*RECORDS FOR THIS EXERCISE*.
☆ ☆ ☆ ☆ ☆
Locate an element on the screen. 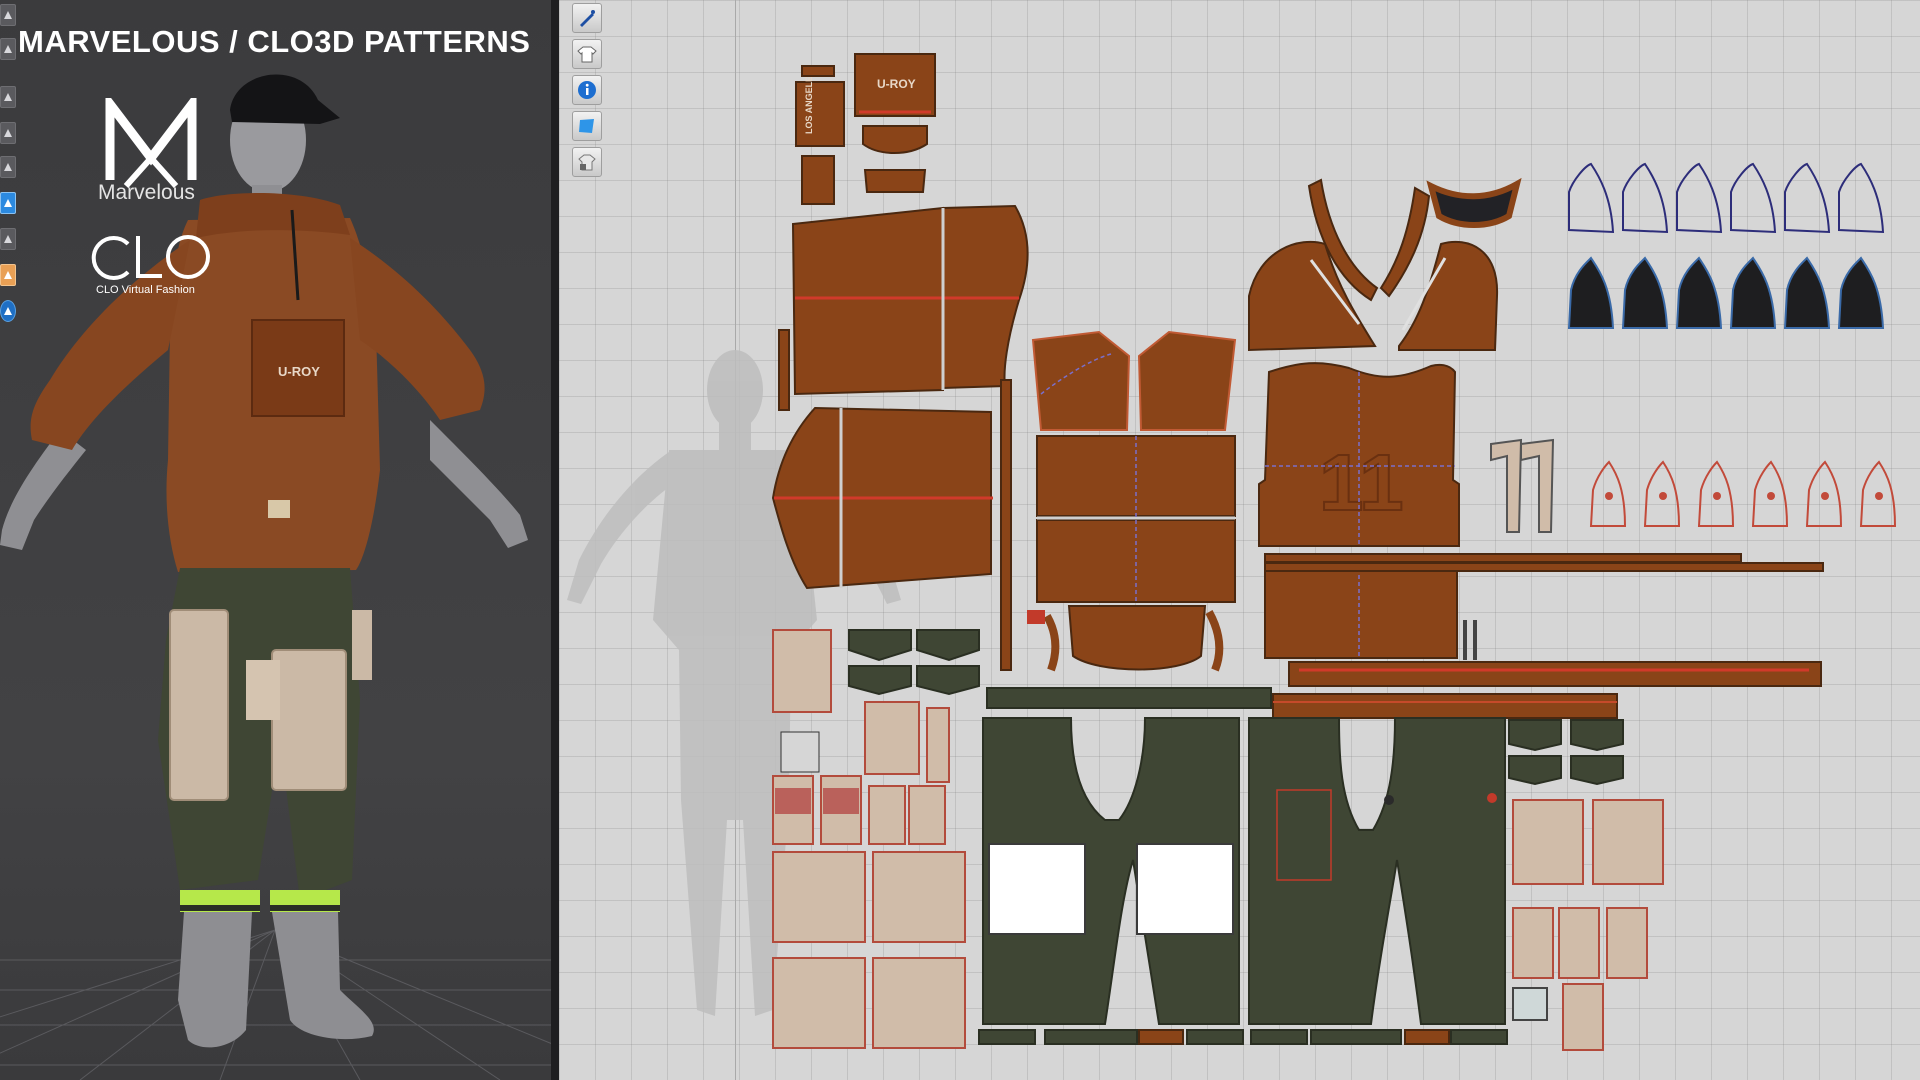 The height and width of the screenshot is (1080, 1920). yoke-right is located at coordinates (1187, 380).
☆ ☆ ☆ ☆ ☆
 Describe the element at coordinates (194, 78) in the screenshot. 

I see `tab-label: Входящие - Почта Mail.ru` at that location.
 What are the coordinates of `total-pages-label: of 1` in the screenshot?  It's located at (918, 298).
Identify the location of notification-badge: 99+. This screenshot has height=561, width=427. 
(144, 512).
☆ ☆ ☆ ☆ ☆
*BRIEF*. Copy out the stretch of data from the line containing "Describe the element" through the line containing "(144, 512).", line for line with nothing changed.

*RESPONSE*.
 Describe the element at coordinates (194, 78) in the screenshot. 

I see `tab-label: Входящие - Почта Mail.ru` at that location.
 What are the coordinates of `total-pages-label: of 1` in the screenshot?  It's located at (918, 298).
Identify the location of notification-badge: 99+. This screenshot has height=561, width=427. 
(144, 512).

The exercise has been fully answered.